- [What to produce]: Work out how many lines of the material contain the string "Collapse". Respond with the number only.

#####

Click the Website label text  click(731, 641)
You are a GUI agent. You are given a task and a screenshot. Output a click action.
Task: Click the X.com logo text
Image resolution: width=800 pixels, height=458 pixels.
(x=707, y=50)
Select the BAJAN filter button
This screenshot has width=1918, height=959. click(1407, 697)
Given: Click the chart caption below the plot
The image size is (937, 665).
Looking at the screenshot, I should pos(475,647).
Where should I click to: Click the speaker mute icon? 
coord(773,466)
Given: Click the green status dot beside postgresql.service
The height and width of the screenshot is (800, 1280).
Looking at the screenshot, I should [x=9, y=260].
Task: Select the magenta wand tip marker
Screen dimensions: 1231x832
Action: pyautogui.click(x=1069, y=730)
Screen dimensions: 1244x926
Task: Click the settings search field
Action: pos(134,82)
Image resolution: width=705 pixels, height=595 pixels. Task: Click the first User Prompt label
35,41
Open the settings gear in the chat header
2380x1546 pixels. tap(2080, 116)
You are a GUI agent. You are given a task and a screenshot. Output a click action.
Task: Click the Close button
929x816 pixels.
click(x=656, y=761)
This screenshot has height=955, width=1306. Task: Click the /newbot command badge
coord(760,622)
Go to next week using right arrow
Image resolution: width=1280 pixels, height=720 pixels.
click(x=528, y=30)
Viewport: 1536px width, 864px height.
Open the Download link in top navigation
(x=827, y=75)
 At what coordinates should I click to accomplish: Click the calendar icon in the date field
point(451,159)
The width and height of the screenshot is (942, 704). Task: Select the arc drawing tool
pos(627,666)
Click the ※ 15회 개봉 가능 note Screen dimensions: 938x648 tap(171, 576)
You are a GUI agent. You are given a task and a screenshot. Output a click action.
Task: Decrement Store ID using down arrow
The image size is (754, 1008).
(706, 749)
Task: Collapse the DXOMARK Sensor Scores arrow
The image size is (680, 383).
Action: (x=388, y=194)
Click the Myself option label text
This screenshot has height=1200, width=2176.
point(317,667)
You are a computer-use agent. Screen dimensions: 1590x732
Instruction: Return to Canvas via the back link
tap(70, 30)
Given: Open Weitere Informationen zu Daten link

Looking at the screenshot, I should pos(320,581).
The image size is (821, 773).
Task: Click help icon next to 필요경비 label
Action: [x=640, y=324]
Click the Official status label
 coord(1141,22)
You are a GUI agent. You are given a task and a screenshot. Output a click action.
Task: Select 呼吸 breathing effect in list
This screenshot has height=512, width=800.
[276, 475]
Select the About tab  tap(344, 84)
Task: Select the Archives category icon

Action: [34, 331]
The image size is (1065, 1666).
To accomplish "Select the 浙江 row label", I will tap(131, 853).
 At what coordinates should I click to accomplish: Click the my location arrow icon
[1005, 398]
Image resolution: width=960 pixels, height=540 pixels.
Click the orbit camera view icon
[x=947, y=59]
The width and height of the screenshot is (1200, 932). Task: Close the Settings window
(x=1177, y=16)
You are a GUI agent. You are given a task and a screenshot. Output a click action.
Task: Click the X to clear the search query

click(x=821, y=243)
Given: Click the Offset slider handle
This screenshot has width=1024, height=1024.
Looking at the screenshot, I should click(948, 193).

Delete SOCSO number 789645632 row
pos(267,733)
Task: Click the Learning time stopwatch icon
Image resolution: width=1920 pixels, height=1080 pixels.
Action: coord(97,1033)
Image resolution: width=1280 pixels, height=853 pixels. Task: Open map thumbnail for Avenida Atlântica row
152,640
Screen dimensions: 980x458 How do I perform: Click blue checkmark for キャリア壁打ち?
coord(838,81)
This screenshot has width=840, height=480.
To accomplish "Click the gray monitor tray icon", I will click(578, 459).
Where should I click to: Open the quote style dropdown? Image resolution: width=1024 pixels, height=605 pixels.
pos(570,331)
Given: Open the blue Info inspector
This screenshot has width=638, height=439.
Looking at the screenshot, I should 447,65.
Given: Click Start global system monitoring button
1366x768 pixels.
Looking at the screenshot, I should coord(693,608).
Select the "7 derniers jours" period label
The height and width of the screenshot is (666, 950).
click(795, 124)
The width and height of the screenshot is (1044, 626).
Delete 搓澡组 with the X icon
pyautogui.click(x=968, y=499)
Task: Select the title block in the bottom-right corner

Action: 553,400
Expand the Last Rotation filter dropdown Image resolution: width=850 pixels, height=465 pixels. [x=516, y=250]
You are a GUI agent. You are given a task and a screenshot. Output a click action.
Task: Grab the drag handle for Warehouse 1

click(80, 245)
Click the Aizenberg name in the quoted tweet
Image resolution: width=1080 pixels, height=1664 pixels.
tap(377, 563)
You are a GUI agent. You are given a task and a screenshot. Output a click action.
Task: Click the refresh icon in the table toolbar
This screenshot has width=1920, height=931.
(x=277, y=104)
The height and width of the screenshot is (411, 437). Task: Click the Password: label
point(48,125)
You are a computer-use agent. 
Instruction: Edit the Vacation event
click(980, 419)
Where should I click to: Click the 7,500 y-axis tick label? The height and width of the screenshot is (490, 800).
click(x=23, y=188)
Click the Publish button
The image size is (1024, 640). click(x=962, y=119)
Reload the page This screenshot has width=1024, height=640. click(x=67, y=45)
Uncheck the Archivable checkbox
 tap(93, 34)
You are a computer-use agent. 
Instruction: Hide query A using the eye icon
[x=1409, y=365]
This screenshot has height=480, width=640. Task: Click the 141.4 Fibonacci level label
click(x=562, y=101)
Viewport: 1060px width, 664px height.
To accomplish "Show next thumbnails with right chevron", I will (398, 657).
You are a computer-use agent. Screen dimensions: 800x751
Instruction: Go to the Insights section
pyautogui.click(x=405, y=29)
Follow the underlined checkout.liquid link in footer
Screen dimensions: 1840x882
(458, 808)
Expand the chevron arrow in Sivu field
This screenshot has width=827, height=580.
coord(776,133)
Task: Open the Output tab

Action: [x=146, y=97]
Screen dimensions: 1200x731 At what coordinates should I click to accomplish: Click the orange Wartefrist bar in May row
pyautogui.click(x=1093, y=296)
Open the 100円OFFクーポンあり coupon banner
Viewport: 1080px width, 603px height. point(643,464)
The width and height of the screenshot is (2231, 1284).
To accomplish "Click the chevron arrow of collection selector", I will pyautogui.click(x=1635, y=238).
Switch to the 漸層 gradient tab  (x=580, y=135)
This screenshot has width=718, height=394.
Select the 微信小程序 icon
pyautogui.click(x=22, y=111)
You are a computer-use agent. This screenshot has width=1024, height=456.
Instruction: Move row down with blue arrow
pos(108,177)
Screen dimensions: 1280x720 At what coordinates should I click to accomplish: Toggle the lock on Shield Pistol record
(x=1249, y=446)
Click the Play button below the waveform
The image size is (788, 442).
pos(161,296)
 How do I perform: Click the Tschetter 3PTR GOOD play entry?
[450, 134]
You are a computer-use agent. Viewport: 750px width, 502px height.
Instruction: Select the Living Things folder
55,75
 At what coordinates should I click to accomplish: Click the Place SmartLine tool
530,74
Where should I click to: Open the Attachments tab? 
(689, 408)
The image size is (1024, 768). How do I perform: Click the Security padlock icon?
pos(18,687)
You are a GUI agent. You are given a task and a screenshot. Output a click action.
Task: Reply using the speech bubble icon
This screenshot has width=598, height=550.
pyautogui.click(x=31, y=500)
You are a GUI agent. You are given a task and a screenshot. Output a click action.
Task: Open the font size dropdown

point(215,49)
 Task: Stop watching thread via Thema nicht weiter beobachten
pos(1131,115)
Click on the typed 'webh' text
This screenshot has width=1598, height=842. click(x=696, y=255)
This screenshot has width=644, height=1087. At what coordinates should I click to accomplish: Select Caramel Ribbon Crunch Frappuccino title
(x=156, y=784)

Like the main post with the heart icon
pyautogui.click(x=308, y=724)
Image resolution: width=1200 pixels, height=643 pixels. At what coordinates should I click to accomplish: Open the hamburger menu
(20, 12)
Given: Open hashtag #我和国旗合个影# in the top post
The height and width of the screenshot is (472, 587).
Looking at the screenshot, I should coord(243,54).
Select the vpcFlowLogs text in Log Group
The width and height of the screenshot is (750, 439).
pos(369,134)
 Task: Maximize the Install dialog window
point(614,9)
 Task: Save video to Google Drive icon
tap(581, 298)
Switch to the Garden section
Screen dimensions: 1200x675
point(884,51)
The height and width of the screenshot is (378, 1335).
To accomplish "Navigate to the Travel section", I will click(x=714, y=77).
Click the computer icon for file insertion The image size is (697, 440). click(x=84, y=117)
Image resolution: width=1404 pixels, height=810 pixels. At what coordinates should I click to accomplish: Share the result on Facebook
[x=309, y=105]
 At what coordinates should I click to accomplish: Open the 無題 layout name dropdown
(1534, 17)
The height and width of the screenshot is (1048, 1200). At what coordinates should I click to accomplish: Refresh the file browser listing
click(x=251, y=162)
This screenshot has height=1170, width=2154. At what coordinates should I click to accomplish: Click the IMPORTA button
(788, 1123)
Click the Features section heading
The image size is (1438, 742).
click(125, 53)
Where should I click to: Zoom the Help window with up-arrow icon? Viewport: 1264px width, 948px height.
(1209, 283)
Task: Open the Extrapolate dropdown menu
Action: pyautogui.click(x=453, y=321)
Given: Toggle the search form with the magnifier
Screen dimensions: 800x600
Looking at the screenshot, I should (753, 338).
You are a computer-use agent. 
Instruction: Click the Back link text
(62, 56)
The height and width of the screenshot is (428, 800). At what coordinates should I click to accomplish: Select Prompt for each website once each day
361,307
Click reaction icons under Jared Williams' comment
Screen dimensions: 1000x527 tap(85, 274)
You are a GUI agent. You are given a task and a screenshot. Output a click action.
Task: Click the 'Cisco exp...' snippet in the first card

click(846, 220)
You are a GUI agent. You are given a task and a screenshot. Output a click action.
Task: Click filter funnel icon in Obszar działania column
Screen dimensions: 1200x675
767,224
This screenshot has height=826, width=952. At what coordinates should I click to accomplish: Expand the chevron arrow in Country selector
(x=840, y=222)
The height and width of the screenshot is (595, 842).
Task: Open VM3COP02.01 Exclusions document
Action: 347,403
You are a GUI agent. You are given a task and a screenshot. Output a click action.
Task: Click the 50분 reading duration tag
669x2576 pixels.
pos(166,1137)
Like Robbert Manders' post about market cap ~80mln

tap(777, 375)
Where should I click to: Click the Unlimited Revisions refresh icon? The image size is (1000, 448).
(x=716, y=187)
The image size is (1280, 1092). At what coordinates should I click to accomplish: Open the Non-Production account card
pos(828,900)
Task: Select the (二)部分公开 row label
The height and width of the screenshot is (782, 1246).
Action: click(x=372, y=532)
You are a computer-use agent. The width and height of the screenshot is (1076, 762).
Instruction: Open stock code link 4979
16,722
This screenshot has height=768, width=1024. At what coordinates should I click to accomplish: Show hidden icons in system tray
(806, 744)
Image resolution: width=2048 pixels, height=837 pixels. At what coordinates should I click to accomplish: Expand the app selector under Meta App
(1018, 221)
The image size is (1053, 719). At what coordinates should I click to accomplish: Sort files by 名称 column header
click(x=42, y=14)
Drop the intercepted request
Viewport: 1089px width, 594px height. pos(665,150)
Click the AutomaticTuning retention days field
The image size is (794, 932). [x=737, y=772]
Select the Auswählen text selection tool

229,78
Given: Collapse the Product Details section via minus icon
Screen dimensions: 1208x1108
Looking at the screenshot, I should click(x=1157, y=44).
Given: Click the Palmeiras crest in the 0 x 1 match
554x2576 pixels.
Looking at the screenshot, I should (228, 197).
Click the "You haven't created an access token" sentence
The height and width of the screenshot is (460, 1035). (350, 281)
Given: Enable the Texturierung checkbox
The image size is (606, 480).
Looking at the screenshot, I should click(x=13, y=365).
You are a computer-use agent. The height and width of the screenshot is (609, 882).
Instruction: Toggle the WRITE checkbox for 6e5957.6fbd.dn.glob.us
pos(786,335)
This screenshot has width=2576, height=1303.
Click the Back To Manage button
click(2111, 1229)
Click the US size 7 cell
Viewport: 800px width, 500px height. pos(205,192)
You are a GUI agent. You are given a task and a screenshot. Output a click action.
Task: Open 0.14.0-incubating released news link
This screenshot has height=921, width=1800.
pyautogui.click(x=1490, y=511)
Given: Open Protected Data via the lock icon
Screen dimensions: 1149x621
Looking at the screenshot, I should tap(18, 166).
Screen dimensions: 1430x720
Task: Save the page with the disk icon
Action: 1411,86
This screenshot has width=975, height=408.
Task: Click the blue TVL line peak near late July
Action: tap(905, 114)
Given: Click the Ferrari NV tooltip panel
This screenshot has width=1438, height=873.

#####

- [Task result]: 2